■ WORK REQUIRED:
Put everything from the line containing "Task: Open the folder icon in left rail" down to the line containing "At what coordinates should I click to accomplish: Open Rahul" into a numbered list, skipping blank lines. Leave the pictures out of your answer.

— Start of DATA FOR PROCESSING —

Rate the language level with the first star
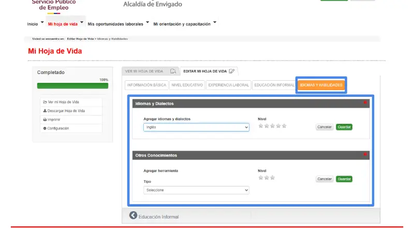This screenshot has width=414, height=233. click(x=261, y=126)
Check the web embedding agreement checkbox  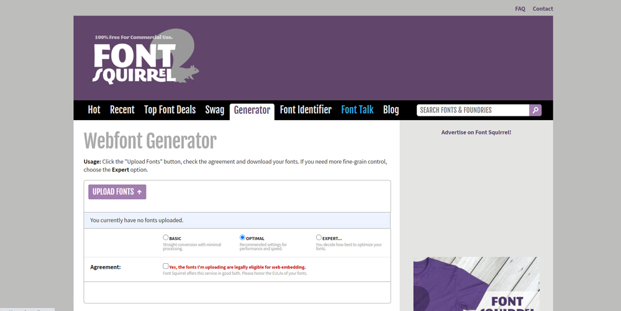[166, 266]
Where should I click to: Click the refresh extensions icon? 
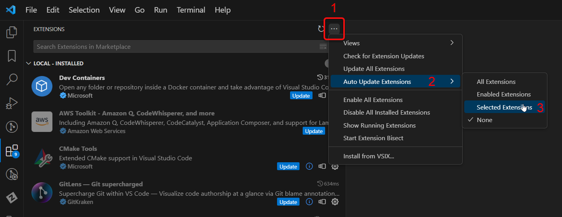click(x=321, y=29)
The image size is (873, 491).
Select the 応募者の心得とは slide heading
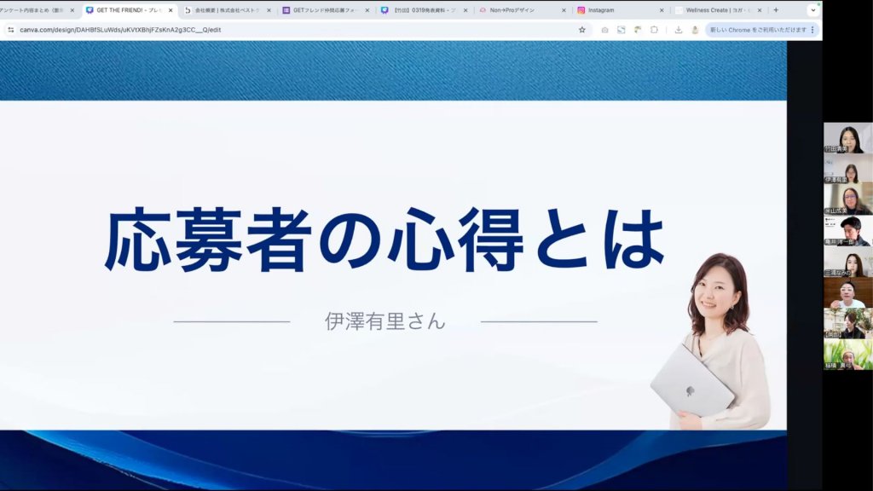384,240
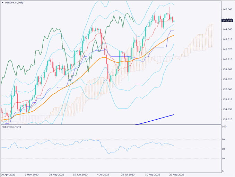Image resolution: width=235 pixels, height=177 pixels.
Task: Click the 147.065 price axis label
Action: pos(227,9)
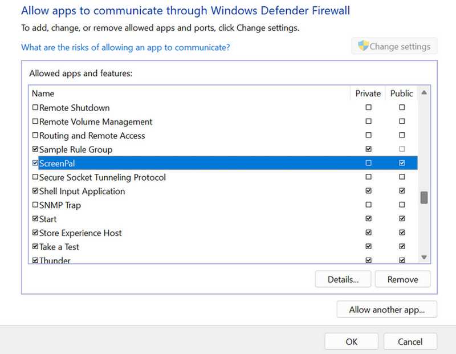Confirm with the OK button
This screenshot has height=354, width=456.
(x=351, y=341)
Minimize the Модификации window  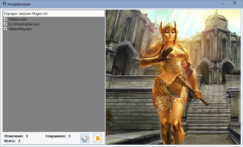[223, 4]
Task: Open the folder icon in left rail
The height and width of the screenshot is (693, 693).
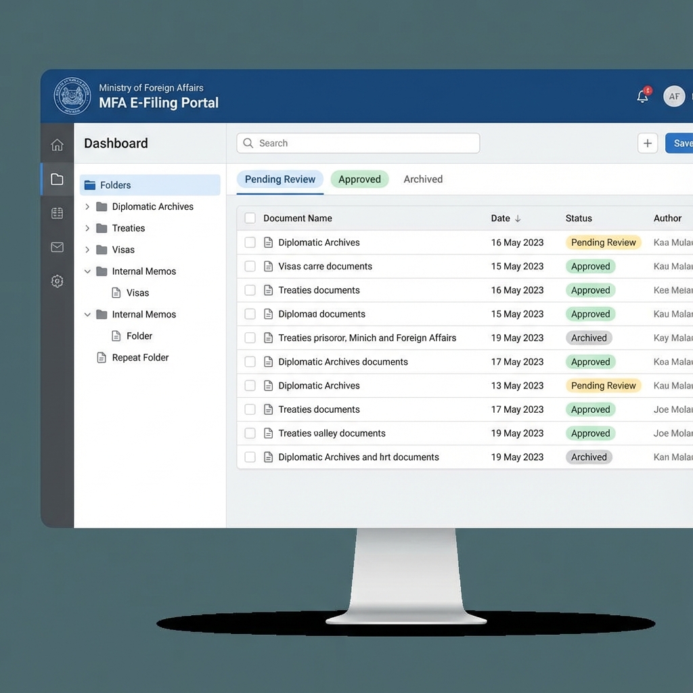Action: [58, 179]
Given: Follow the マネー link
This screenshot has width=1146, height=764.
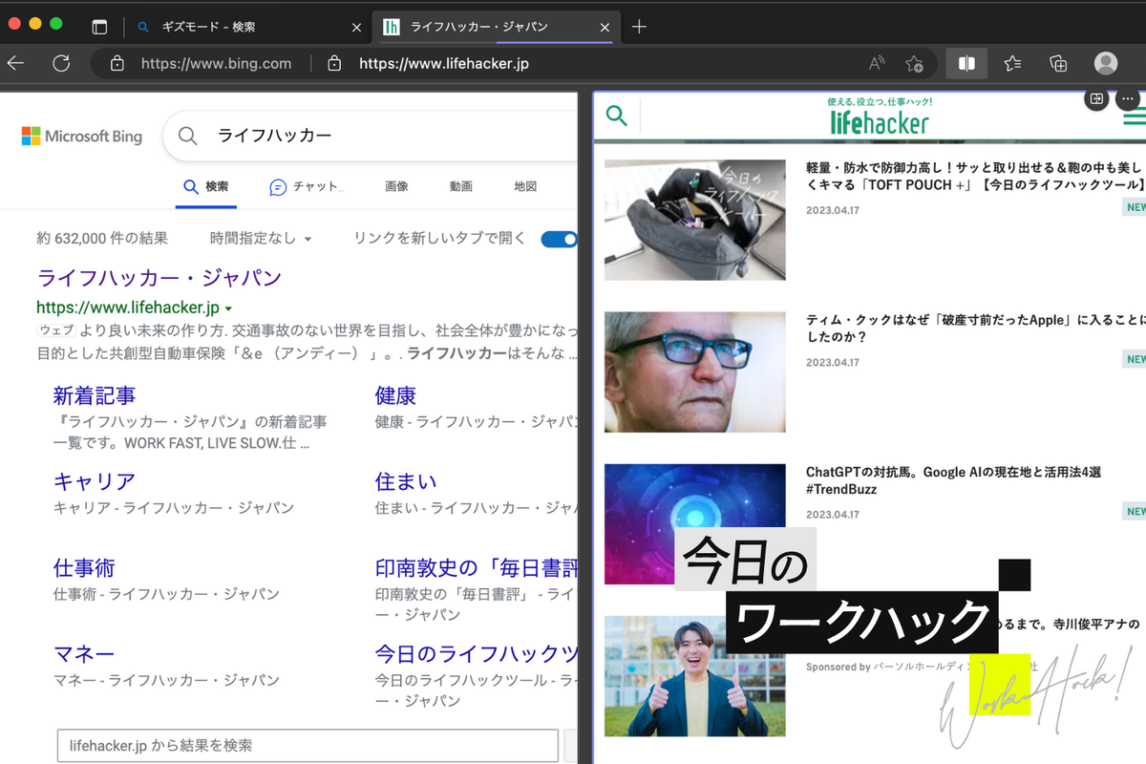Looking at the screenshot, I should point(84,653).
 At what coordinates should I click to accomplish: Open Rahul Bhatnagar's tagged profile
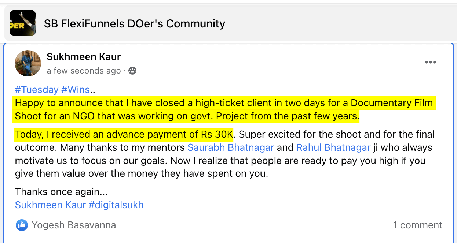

— End of DATA FOR PROCESSING —
— Start of DATA FOR PROCESSING —

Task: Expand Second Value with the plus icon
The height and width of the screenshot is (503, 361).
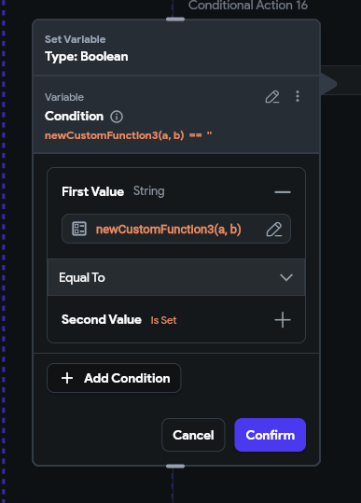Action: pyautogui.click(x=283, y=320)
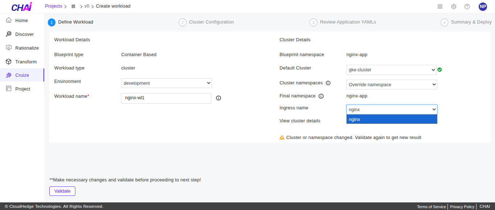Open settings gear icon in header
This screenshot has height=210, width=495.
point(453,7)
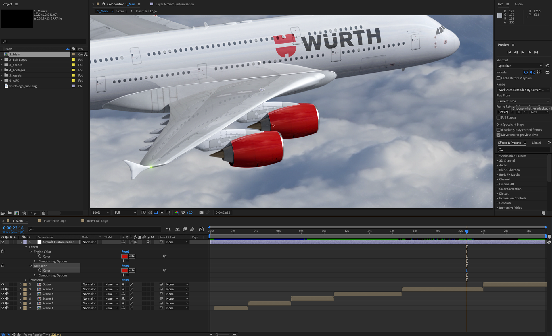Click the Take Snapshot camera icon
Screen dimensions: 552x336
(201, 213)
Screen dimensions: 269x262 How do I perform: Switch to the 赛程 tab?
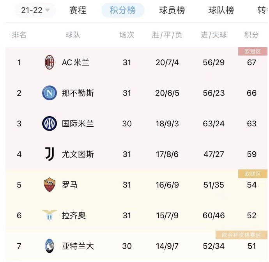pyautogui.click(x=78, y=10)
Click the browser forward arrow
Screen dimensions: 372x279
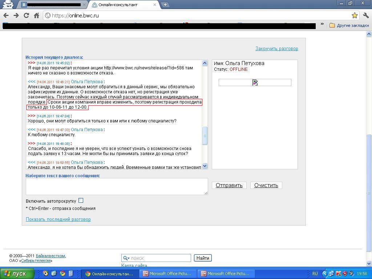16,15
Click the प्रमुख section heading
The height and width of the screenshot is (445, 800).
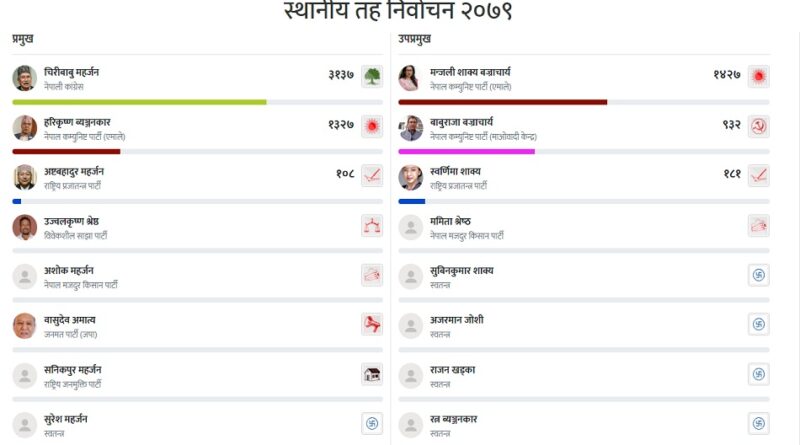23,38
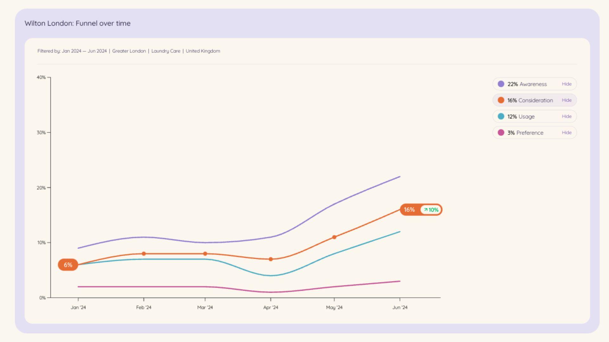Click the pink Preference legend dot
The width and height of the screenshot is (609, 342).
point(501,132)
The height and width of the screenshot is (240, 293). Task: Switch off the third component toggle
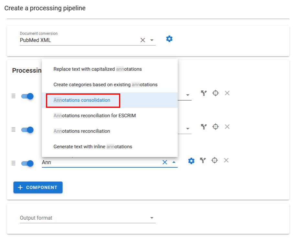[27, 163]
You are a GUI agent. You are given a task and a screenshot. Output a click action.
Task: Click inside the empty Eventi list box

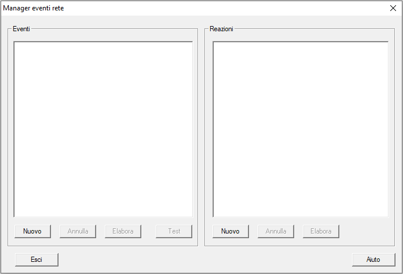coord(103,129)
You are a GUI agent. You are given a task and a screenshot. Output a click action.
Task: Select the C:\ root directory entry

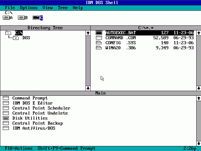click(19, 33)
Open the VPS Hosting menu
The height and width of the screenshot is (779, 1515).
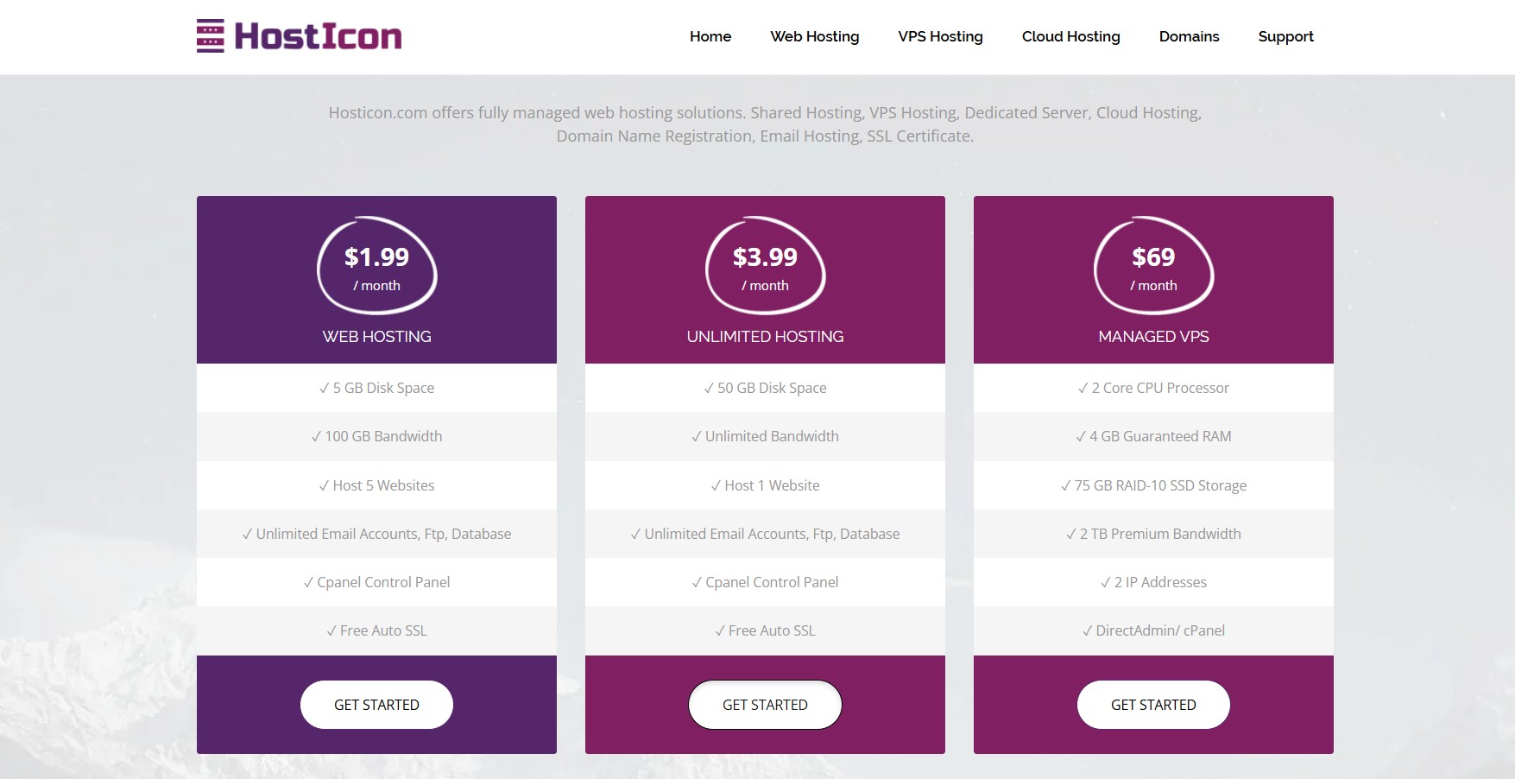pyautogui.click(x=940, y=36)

— End of DATA FOR PROCESSING —
— Start of DATA FOR PROCESSING —

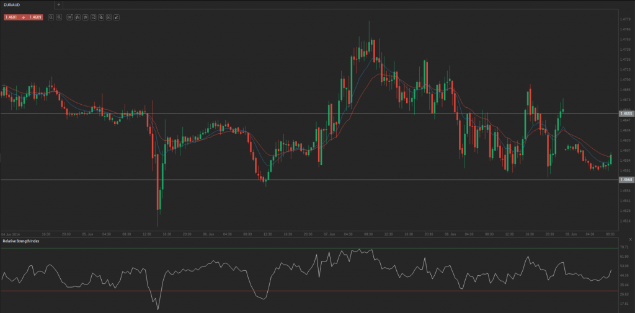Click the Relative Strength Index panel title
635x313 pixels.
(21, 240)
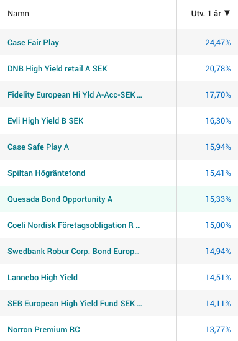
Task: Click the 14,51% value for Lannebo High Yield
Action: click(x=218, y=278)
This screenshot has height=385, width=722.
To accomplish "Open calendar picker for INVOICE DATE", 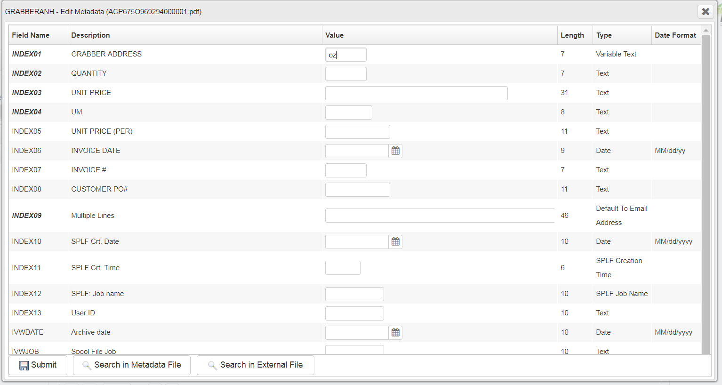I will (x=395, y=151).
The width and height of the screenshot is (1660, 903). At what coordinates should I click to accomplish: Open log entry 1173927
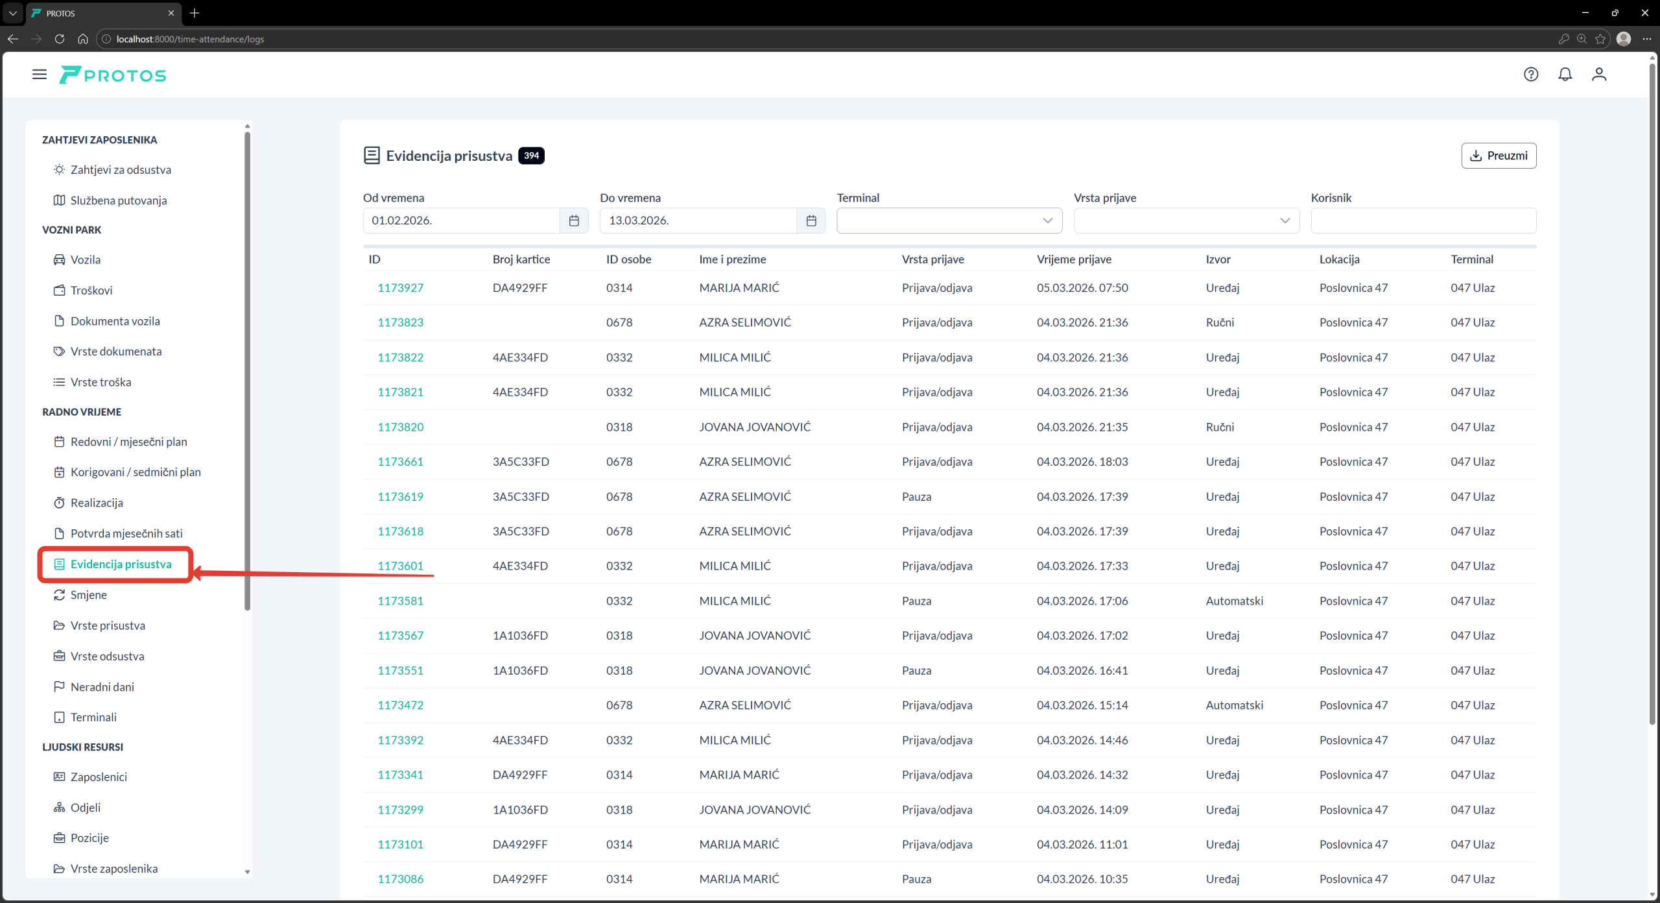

— End of DATA FOR PROCESSING —

■ OUTPUT OF THE TASK:
1. Task: Open the folder icon in left rail
2. The height and width of the screenshot is (693, 693).
3. Action: [58, 179]
4. Given: Follow the マネー link
5. This screenshot has width=1146, height=764.
6. Looking at the screenshot, I should point(84,653).
7.  At what coordinates should I click to accomplish: Open Rahul Bhatnagar's tagged profile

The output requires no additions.